With the growth of the railways, a passenger station was built behind Galbraith Terrace, but the station was later moved to the Trimdon Colliery area, so this area became known at Trimdon Station, yet the station part and the colliery are the same village. The main difference between the two parts is that the Colliery part belongs to Sedgefield Council and the Station part to Easington. Colliery people have soft water and Station folk have hard water.
For further confusion, another pit was sunk in the station area, and was given the name – Deaf Hill pit, so Trimdon Station itself is often referred to as Deaf Hill. No one seems to know how this pit got its name of Deaf Hill, but the near¬est guess is that in days of long ago, if land was very poor, the old farmers would say it was ‘deed’ or ‘dead’ land, which perhaps has grown into the word deaf. The rising land behind the pit is called Sleepy Hill, which does not sound very pro¬ductive.
More pit houses were built for the workers, to add to those that housed Foundry workers. This foundry had been moved to Spennymoor, but this now very modern part is still known as ‘The Foundry.
It is often said the name of Trimdon was given because King Canute on his barefoot walk to St. Cuthbert’s shrine, at Durham, stopped here for a ‘trim and wash down.
=====
#### [What you are asked to do]
Retype the passage on the history of Trimdon, starting with "More pit houses" and going on through "and wash down.". The listing has nothing to do with this.

#### [Dataset content]
=====
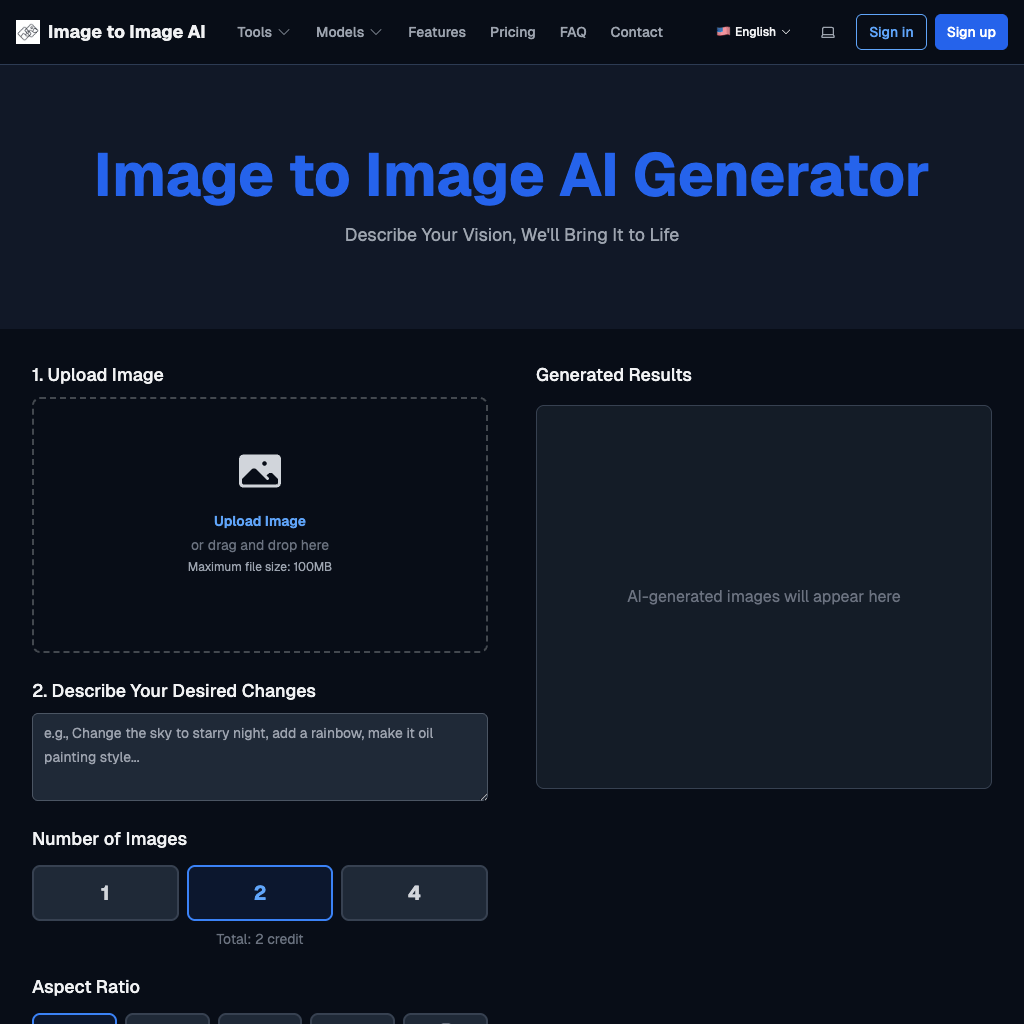Image resolution: width=1024 pixels, height=1024 pixels.
Task: Click the picture icon in the upload area
Action: tap(259, 470)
=====
#### [The completed task]
More pit houses were built for the workers, to add to those that housed Foundry workers. This foundry had been moved to Spennymoor, but this now very modern part is still known as ‘The Foundry.
It is often said the name of Trimdon was given because King Canute on his barefoot walk to St. Cuthbert’s shrine, at Durham, stopped here for a ‘trim and wash down.